§ **What to produce**
Reproduce the stretch of the records from the start through the line containing "pos(317,210)", without any changes.

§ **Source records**
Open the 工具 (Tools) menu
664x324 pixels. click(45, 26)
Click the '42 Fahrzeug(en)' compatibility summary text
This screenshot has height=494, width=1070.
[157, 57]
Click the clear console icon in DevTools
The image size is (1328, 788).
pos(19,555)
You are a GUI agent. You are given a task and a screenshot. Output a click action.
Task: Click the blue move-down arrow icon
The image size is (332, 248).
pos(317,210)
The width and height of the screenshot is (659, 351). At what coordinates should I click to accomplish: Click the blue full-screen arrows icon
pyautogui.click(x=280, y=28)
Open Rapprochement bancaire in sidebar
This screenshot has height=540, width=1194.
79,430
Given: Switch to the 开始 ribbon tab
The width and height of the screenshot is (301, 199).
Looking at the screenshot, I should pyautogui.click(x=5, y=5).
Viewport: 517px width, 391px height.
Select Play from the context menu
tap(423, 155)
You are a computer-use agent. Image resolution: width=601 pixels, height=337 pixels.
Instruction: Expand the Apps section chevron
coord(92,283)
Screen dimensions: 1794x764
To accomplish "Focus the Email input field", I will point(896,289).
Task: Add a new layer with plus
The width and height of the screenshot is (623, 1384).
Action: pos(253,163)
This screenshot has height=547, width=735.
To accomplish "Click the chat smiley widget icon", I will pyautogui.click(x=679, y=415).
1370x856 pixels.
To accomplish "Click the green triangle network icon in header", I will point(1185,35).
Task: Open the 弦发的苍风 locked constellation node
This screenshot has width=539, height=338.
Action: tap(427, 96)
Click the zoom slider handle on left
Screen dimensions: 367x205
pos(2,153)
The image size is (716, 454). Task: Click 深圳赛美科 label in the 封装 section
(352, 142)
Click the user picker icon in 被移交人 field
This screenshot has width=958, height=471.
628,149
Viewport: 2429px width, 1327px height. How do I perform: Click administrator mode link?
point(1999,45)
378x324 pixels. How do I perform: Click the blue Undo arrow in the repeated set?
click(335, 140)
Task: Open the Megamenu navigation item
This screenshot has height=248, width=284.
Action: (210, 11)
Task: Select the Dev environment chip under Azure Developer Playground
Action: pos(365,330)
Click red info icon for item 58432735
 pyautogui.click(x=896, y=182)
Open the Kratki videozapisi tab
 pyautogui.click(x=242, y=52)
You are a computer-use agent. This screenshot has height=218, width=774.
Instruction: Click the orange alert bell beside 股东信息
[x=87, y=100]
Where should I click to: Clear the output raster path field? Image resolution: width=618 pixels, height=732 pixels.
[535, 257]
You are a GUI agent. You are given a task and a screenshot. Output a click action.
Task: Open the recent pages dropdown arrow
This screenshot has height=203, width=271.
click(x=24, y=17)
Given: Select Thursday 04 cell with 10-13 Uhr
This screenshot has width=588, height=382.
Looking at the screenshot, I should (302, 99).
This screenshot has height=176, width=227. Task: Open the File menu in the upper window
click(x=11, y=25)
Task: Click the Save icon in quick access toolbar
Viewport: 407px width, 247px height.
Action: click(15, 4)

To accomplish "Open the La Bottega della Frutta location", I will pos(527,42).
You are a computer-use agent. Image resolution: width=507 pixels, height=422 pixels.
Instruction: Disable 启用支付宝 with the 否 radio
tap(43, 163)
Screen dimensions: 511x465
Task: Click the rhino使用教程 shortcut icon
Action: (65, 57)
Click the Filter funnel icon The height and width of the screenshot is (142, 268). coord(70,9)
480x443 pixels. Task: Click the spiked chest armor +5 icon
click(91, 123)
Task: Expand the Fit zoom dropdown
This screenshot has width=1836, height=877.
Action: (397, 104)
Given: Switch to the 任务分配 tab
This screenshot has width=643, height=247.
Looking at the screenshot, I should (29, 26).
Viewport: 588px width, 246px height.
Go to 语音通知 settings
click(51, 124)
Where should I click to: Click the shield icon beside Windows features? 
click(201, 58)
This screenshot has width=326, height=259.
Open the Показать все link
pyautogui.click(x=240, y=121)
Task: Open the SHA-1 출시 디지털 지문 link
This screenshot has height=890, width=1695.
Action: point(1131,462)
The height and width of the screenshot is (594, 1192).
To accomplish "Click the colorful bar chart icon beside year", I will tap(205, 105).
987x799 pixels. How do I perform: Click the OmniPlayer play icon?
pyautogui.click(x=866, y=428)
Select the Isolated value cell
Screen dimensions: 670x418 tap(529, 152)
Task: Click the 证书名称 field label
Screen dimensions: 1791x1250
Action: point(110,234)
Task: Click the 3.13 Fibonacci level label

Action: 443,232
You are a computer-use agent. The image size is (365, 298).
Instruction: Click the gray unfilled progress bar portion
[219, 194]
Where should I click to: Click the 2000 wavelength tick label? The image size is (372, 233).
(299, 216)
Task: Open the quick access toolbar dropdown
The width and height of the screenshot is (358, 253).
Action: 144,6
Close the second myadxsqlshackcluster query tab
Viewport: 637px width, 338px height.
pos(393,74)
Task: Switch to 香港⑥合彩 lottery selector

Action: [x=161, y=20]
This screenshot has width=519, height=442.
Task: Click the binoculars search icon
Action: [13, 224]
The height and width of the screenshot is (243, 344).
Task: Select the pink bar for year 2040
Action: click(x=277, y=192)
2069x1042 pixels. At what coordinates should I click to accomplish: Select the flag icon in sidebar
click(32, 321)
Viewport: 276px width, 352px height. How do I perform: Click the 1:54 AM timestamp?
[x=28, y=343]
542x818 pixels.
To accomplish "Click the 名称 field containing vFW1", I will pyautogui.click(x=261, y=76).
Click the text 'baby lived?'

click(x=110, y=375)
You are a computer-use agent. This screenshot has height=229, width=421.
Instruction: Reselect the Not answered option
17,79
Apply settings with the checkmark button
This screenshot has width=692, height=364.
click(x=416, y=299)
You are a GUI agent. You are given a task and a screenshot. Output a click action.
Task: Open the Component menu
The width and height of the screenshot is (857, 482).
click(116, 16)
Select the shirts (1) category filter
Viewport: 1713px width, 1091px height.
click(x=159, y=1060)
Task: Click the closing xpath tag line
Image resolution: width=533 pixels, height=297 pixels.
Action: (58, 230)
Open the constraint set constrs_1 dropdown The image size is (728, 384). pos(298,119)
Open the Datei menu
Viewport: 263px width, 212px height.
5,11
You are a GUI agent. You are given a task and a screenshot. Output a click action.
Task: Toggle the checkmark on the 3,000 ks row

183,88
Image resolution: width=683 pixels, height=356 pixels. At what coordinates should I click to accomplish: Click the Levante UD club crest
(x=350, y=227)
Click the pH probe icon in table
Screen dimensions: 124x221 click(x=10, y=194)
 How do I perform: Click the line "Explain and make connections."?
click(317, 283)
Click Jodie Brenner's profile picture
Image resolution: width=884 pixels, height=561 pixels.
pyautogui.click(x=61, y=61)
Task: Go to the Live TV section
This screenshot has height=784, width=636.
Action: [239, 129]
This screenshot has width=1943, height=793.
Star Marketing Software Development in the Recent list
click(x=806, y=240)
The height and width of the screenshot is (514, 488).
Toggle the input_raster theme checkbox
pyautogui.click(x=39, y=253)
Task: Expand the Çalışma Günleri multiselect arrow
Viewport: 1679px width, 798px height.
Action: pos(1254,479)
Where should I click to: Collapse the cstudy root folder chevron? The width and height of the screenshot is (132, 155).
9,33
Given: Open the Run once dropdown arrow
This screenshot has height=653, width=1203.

§ **Result below**
Open the 工具 (Tools) menu
664x324 pixels. click(45, 26)
Click the '42 Fahrzeug(en)' compatibility summary text
This screenshot has height=494, width=1070.
[157, 57]
Click the clear console icon in DevTools
The image size is (1328, 788).
pos(19,555)
You are a GUI agent. You are given a task and a screenshot. Output a click action.
Task: Click the blue move-down arrow icon
The image size is (332, 248).
pos(317,210)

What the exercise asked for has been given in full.